Она осмотрела его непонимающим взглядом. Его лицо выражало страдание. Да, он поистине блестящий актер! Нужно отдать ему должное. С каким неподдельным талантом разыгрывал он тут перед ней роль невинной жертвы! Она усомнилась уж было: не могла ли она ошибиться? Но тут же отогнала эту мысль прочь. Разумеется, помада — это улика довольно косвенная, но для Блаэр достаточная, чтобы догадаться в чем дело.

Наконец она придумала, что ему скажет:

— Митч, пойми. Что бы там между нами ни было, в любом случае все уже кончено. Я хочу, чтобы ты это осознал. Все кончено.

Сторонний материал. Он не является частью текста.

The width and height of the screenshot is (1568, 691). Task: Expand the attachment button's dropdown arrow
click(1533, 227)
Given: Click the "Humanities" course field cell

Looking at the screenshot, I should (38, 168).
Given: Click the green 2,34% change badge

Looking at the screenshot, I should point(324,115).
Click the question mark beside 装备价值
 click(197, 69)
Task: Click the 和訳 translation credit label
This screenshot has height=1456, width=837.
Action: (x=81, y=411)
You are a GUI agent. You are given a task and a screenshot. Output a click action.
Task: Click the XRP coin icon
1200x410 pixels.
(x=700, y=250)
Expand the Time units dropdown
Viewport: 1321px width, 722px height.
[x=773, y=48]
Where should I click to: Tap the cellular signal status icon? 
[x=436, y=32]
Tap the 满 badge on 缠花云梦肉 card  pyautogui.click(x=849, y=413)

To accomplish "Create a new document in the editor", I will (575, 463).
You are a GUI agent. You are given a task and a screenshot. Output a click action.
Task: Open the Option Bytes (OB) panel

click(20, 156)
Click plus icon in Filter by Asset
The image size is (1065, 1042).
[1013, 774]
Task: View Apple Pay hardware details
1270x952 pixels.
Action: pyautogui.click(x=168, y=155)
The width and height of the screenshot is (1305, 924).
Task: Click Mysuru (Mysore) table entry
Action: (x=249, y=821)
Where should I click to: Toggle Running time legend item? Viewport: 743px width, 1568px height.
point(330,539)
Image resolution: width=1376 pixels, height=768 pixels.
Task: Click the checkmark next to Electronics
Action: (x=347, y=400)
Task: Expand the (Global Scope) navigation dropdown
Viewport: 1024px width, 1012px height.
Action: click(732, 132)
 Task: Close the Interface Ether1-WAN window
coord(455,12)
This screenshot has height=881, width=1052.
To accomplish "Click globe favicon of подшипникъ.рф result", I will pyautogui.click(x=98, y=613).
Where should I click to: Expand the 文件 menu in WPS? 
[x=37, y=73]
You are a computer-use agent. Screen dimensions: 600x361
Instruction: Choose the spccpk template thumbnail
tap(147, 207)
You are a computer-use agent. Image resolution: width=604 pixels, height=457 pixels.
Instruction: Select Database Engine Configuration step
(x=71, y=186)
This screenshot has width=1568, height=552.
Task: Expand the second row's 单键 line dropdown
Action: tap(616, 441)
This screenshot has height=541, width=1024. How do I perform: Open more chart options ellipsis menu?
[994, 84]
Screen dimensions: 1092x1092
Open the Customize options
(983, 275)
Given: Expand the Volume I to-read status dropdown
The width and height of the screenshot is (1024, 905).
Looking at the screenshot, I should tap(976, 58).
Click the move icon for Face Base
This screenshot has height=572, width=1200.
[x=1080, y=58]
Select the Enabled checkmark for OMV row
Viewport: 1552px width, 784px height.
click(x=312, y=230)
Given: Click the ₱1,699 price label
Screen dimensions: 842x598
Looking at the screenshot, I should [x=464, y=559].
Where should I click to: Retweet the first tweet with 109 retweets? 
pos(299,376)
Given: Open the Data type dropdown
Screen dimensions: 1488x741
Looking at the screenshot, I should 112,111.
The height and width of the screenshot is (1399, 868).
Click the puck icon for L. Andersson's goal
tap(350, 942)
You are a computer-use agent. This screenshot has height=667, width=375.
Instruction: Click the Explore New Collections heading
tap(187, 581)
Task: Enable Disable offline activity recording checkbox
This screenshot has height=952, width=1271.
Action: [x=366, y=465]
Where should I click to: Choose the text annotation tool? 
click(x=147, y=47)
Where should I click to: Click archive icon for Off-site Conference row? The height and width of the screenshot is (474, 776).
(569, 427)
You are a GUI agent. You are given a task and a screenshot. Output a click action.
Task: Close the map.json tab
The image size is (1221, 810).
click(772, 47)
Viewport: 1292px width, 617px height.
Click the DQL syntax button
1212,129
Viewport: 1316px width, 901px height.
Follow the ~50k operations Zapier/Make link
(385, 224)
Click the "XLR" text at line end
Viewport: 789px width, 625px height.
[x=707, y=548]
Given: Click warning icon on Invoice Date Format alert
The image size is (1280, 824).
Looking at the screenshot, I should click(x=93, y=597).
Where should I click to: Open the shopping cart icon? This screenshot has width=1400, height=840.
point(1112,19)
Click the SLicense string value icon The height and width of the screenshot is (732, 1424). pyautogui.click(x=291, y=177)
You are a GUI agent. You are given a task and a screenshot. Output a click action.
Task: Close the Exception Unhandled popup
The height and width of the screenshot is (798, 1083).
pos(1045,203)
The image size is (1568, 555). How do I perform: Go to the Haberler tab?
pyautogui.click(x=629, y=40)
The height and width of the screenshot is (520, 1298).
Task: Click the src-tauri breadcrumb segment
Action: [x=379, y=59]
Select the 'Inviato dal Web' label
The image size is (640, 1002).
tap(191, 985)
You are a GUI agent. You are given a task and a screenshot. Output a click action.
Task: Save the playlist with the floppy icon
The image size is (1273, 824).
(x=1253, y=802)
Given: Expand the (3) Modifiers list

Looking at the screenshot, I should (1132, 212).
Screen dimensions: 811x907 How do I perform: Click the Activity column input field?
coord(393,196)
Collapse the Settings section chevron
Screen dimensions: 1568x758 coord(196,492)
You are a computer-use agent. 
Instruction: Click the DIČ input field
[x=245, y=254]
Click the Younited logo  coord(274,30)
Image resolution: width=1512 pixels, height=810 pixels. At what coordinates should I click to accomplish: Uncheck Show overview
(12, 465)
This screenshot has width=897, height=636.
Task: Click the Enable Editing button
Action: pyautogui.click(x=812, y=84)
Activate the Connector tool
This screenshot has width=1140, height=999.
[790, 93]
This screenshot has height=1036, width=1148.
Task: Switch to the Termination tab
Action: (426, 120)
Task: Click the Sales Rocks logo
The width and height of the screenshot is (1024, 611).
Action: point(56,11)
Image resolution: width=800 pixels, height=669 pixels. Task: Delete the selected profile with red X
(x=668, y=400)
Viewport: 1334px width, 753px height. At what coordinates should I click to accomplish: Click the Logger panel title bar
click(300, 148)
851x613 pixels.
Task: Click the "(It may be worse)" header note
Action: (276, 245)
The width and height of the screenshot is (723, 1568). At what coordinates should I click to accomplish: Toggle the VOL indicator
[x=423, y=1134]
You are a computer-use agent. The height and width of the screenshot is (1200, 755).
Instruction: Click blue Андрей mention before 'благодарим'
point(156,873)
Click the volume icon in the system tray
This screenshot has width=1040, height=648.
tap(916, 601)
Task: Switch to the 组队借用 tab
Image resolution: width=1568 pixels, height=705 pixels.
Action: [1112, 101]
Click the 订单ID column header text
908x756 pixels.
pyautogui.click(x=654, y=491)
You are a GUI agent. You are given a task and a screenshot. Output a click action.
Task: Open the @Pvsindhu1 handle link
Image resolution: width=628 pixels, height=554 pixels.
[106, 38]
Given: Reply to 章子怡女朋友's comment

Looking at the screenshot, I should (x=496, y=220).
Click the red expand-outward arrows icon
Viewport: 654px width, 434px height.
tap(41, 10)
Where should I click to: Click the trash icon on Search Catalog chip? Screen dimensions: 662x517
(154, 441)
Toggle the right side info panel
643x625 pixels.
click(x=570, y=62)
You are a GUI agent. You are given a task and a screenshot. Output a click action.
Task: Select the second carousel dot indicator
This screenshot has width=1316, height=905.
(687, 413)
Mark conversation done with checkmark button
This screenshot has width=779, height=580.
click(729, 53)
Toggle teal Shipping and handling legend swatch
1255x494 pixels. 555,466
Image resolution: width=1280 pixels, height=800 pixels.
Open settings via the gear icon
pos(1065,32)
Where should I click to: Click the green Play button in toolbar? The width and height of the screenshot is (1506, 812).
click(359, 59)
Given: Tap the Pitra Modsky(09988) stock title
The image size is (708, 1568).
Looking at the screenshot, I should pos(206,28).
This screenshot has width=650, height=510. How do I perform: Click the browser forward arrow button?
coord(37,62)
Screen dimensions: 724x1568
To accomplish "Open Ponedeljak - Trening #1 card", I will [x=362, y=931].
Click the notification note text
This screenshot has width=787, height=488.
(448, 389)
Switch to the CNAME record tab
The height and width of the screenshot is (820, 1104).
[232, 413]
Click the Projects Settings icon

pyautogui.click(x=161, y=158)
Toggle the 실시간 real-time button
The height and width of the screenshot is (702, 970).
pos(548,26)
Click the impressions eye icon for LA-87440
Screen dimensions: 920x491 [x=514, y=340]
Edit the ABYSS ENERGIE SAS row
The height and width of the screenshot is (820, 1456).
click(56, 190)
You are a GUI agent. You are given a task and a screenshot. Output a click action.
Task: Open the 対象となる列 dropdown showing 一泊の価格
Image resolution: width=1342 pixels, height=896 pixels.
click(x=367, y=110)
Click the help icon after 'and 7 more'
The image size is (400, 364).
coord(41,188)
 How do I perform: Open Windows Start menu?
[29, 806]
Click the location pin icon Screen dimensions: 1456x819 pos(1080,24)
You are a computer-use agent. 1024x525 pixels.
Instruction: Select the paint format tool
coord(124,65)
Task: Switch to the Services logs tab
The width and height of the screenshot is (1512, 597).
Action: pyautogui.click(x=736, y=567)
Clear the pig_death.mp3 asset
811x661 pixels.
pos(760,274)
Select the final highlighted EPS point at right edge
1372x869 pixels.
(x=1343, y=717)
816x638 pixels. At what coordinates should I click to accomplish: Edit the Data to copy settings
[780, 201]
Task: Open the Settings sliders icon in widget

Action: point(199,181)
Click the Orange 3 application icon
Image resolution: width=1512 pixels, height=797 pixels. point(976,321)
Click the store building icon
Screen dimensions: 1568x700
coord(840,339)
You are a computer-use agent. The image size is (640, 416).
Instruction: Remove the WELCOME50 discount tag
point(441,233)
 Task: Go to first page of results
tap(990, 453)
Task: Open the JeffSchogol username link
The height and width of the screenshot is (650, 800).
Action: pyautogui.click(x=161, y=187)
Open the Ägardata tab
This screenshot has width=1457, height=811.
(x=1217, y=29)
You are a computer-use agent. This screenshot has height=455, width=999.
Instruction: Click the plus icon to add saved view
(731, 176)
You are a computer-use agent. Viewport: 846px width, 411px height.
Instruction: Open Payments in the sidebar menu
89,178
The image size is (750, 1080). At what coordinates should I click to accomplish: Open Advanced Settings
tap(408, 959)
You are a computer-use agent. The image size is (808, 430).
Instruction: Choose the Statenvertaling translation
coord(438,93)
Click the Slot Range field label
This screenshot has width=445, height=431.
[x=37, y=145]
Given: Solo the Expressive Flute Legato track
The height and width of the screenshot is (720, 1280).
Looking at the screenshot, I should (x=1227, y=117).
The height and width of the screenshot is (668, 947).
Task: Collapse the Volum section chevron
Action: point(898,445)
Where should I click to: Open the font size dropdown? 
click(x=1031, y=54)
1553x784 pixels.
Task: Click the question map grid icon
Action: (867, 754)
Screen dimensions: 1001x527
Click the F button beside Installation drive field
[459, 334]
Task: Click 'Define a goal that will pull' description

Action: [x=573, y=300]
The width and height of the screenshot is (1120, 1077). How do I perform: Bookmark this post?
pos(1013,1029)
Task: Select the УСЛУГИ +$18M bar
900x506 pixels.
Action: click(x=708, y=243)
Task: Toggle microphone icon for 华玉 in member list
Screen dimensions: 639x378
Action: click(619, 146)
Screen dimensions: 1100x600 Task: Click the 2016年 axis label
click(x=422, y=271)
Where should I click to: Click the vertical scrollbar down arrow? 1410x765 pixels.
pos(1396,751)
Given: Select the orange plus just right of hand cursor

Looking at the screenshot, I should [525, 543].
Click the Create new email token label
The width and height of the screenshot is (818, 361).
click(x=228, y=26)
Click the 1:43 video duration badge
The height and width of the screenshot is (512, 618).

И, пожалуйста, никогда больше не приходи ко мне домой. И вообще оставь меня в покое.

Он пристально посмотрел на нее, покачал головой и буркнул скорее сам себе, чем ей:

— Ну, конечно, я всегда знал, что женщины безумны, как десятиногие пауки. Тебе не следовало этого забывать, приятель Митч, — и хмуро уставился на дорогу.

Когда они подъехали к ее дому, она с удивлением заметила, что дверь приоткрыта. У нее рот открылся от изумления.

— Ты что, не запер дверь?

— Нет, запер, — он резко остановил машину.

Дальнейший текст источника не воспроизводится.